__WHAT THE TASK ASKS__.
Reproduce only what lies between the first line of the material below and the line containing "You are a computer-use agent. This", with both of those lines included and every line kept exact.

__DATA PROVIDED__.
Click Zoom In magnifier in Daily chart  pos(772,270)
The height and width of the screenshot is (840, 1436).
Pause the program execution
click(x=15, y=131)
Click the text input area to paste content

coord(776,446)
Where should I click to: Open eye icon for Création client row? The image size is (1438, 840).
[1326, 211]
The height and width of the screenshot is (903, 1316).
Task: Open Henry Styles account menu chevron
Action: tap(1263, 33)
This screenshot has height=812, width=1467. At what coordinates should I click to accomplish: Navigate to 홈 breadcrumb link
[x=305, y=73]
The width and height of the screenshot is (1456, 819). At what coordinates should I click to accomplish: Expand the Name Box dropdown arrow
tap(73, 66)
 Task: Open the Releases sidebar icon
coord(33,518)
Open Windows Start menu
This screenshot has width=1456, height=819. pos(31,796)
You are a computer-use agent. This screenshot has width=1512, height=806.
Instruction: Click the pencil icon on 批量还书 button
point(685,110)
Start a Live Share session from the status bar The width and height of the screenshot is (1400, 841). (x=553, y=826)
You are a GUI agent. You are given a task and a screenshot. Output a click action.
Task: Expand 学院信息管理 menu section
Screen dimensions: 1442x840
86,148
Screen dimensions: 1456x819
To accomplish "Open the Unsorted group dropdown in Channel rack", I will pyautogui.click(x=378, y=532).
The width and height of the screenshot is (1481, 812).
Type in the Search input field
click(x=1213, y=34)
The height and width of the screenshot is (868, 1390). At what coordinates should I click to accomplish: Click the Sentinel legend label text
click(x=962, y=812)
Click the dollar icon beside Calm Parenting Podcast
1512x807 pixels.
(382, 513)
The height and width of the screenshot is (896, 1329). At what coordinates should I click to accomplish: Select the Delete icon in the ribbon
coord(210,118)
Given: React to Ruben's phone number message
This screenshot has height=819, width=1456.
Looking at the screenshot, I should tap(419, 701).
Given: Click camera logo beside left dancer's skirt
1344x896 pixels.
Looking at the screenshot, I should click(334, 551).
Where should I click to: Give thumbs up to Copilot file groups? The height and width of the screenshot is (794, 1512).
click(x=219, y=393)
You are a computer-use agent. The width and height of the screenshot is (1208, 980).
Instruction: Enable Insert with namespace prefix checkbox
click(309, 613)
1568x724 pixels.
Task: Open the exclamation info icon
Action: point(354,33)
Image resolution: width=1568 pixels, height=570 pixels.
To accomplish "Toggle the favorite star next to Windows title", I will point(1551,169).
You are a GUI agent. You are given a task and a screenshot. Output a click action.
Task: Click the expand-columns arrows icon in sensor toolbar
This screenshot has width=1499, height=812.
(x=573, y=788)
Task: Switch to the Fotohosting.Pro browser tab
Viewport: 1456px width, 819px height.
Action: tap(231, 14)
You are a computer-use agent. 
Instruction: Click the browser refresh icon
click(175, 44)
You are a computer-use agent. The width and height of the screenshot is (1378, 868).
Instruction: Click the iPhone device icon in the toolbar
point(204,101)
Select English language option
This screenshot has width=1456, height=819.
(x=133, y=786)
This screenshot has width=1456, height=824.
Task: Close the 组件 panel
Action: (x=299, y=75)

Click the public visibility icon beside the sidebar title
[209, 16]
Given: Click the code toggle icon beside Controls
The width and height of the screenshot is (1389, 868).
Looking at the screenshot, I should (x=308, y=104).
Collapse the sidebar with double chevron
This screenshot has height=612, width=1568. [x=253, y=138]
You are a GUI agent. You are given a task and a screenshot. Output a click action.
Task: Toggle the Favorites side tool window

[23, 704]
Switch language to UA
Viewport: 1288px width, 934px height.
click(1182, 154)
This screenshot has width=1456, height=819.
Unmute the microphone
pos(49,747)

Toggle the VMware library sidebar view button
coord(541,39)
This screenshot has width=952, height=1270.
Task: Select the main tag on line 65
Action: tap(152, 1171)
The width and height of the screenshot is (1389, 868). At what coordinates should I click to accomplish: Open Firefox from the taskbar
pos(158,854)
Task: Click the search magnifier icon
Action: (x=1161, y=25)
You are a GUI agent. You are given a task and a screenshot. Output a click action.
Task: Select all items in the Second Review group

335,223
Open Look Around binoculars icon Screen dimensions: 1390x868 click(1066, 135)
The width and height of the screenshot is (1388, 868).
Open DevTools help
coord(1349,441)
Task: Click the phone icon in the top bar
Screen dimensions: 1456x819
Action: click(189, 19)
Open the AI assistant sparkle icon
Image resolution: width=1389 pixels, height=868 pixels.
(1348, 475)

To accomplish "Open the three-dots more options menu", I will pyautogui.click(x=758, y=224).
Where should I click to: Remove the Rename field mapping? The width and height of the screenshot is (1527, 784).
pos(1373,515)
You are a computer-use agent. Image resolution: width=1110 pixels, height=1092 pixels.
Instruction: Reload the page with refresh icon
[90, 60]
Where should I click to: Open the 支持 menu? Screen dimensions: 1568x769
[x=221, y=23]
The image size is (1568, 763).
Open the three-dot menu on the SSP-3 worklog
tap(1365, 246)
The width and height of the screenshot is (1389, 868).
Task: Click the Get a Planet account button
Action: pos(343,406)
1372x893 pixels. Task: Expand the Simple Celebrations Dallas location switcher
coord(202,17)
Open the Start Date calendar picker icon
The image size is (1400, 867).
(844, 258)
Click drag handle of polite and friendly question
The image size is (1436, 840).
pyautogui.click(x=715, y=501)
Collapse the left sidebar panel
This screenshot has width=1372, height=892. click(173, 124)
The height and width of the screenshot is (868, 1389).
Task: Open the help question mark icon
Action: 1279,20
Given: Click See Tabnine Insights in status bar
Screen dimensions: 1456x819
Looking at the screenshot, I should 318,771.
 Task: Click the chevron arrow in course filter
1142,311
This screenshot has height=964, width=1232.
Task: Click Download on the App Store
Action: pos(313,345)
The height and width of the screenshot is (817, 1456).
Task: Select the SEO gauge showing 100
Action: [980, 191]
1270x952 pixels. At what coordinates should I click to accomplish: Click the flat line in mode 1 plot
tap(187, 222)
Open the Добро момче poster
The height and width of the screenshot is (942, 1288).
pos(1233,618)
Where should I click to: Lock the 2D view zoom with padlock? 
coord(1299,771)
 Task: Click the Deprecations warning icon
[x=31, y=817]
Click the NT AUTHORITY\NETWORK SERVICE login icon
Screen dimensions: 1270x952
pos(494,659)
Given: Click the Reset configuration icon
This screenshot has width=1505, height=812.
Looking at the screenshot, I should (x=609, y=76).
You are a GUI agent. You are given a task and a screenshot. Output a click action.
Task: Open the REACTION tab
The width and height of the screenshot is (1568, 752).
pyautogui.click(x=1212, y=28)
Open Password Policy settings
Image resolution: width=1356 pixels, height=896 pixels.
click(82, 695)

__COMPLETED TASK__.
Click Zoom In magnifier in Daily chart  pos(772,270)
The height and width of the screenshot is (840, 1436).
Pause the program execution
click(x=15, y=131)
Click the text input area to paste content

coord(776,446)
Where should I click to: Open eye icon for Création client row? The image size is (1438, 840).
[1326, 211]
The height and width of the screenshot is (903, 1316).
Task: Open Henry Styles account menu chevron
Action: tap(1263, 33)
This screenshot has height=812, width=1467. At what coordinates should I click to accomplish: Navigate to 홈 breadcrumb link
[x=305, y=73]
The width and height of the screenshot is (1456, 819). At what coordinates should I click to accomplish: Expand the Name Box dropdown arrow
tap(73, 66)
 Task: Open the Releases sidebar icon
coord(33,518)
Open Windows Start menu
This screenshot has width=1456, height=819. pos(31,796)
You are a computer-use agent. This screenshot has width=1512, height=806.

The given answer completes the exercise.